**YOUR INSTRUCTIONS:** Repeat verbatim, and only, the lines of the data below, beginning at the line that contains "影像辨識 (75, 235)" and stopping after the line that contains "自走車 (106, 235)".

Stored items:
Start of Block

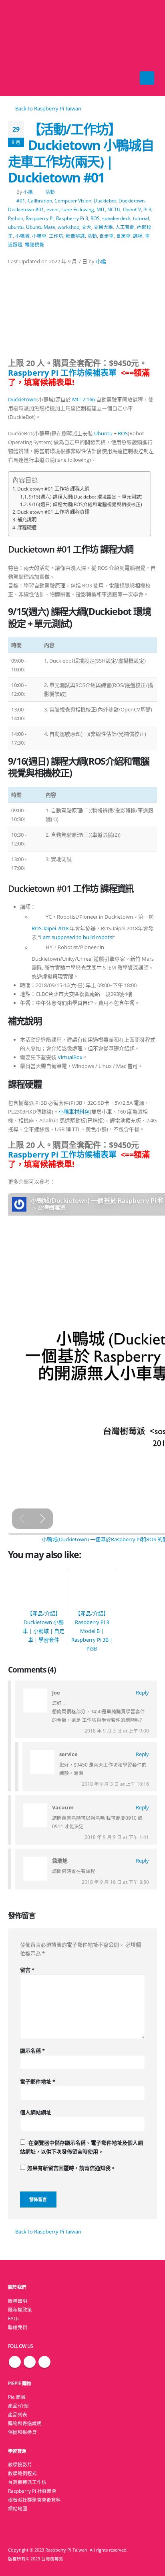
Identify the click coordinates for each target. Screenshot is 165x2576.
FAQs (14, 2318)
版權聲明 (17, 2301)
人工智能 (125, 227)
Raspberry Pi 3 (72, 218)
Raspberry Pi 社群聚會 (32, 2491)
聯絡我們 (17, 2327)
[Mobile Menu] (147, 78)
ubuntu (16, 227)
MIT (101, 209)
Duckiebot (105, 200)
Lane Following (77, 209)
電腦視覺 (34, 244)
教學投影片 (20, 2464)
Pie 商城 (17, 2397)
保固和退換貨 (22, 2432)
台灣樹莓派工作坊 (27, 2482)
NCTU (114, 209)
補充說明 (26, 519)
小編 (28, 191)
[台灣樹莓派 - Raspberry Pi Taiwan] (24, 48)
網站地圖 (17, 2508)
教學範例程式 (22, 2473)
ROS (95, 218)
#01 (20, 200)
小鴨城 (22, 235)
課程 (138, 235)
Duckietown (132, 200)
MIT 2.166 (83, 399)
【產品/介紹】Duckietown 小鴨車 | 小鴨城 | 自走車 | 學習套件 (43, 1626)
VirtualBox (70, 1057)
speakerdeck (116, 218)
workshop (68, 227)
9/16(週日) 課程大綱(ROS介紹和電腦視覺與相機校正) (85, 504)
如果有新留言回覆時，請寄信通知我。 (71, 2167)
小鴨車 (39, 235)
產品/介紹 (18, 2405)
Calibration (40, 200)
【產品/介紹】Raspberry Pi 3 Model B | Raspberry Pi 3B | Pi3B (92, 1631)
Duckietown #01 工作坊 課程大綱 (53, 488)
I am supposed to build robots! (76, 937)
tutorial (141, 218)
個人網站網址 (35, 2112)
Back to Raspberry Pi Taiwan (47, 108)
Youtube (44, 2362)
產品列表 (17, 2414)
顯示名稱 (32, 2050)
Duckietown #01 (26, 209)
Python (15, 218)
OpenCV (132, 209)
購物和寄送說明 (25, 2423)
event (52, 209)
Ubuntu (103, 433)
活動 (50, 191)
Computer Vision (72, 200)
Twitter (30, 2362)
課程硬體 (26, 527)
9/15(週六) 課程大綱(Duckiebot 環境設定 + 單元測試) (86, 496)
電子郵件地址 (37, 2081)
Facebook (15, 2362)
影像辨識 (75, 235)
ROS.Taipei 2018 (50, 928)
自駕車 (123, 235)
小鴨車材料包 (74, 1111)
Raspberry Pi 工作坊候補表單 (62, 372)
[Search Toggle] (83, 48)
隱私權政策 (20, 2309)
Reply (142, 1692)
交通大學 (103, 227)
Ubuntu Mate (40, 227)
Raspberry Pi (40, 218)
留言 (27, 1969)
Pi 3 (147, 209)
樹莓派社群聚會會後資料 (34, 2499)
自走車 (106, 235)
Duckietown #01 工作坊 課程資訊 (53, 512)
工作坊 (56, 235)
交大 (86, 227)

End of Block

**WRITTEN ANSWER:**
影像辨識 (75, 235)
ROS.Taipei 2018 (50, 928)
自駕車 (123, 235)
小鴨車材料包 (74, 1111)
Raspberry Pi 工作坊候補表單 (62, 372)
[Search Toggle] (83, 48)
隱私權政策 (20, 2309)
Reply (142, 1692)
交通大學 (103, 227)
Ubuntu Mate (40, 227)
Raspberry Pi (40, 218)
留言 (27, 1969)
Pi 3 (147, 209)
樹莓派社群聚會會後資料 (34, 2499)
自走車 (106, 235)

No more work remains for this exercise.